TEXT SECTION
# How much for Velodyne HGS?



## Guest (Mar 14, 2008)

I recently ran across a used HGS-18 or 15 (Not sure exactly) in gloss black. Provided it's in perfect working order (cosmetically, it looks good), how much would it be worth?


----------



## Sonnie (Apr 11, 2006)

I sold a couple of NIB HGS-15's about three years ago for about $1500 each. I sold my used one for I believe $1100. There is a used 18 on Audiogon for $1250, but it is rated 7/10.

My guess... 15 - $900-1100 and 18 $1100-1400. Just a guess.


----------



## Steve. (Oct 26, 2007)

Be careful with the HGS line, they had an extremely high mortality rate with their original amp design. I have an HGS 10 which I liked a lot but ultimately the amp failed. I had always thought Velodyne was one of the better subs out there but given the fact that Velodyne knew about the failures with these amps and didn't offer an exchange to early adopters I couldn't justify spending $400 to fix it and couldn't afford a DD 10 or 12. In all honesty their knowledge of high failure rates and lack of proactive response to the problem shook my confidence in them. I have a SMS-1 so the DD series wasn't a necessity so I ended up getting a REL R-305. It sounds much better than the HGS 10 it replaced.


----------



## Bigdaddy999 (Nov 12, 2006)

I second the comments, but I will also say that you can readily determine if the amp has been upgraded. I bought two HGS-12's last year and worked with Velodyne service to confirm the seller's statements based on the Serial Numbers on the plate amps. Velodyne was GREAT to work with on this and keeps complete records of servicing.

I would suggest you verify the upgrade has been done this way and go for it! Great subs.


----------



## Guest (Jun 3, 2008)

Bigdaddy999 said:


> I second the comments, but I will also say that you can readily determine if the amp has been upgraded. I bought two HGS-12's last year and worked with Velodyne service to confirm the seller's statements based on the Serial Numbers on the plate amps. Velodyne was GREAT to work with on this and keeps complete records of servicing.
> 
> I would suggest you verify the upgrade has been done this way and go for it! Great subs.


How about an HGS-12 serial number from October 2000? Is this the upgraded amp (the remote sensor input is in the same place as in the X version, not inline like the earliest HGS subs).


----------



## JimP (May 18, 2006)

A used HGS-15 in fairly decent shape should go for around $1K. Problem is that their drivers don't take to shipping very well and you may find yourself having to spend another $400 for repairs.

I have a HGS-15 in pretty good shape but due to the size of my room, I'm looking at upgrading to a BMF...if it ever comes out. 

My advice.....if you can't arrange a local pickup with a seller, buy a new sub.


----------

DATASET SECTION
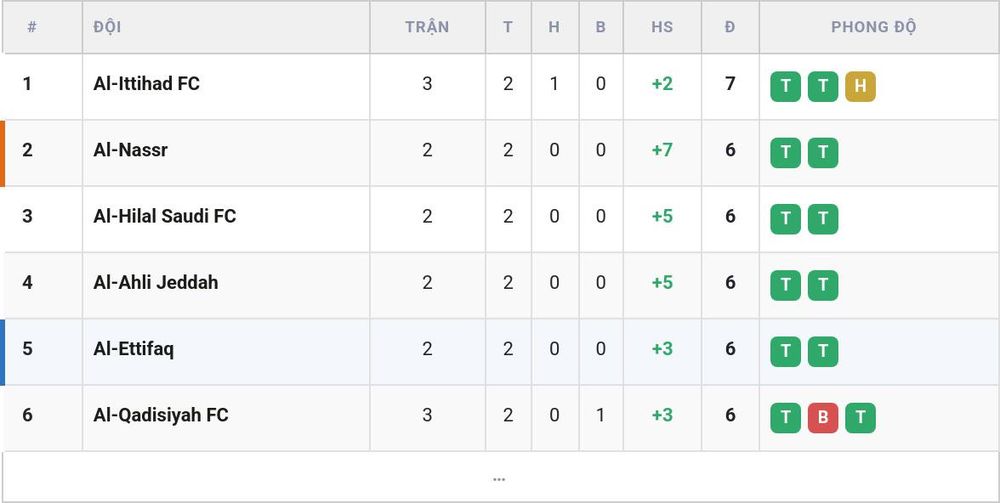Open the Al-Nassr team link
1000x503 pixels.
tap(130, 150)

TO BE DONE
From the Velodyne HGS thread, copy the passage that starts at the words "## Guest (Mar" and ends after the words "(Apr 11, 2006)", keeping every word unchanged.

ANSWER TO THE PROBLEM
## Guest (Mar 14, 2008)

I recently ran across a used HGS-18 or 15 (Not sure exactly) in gloss black. Provided it's in perfect working order (cosmetically, it looks good), how much would it be worth?


----------



## Sonnie (Apr 11, 2006)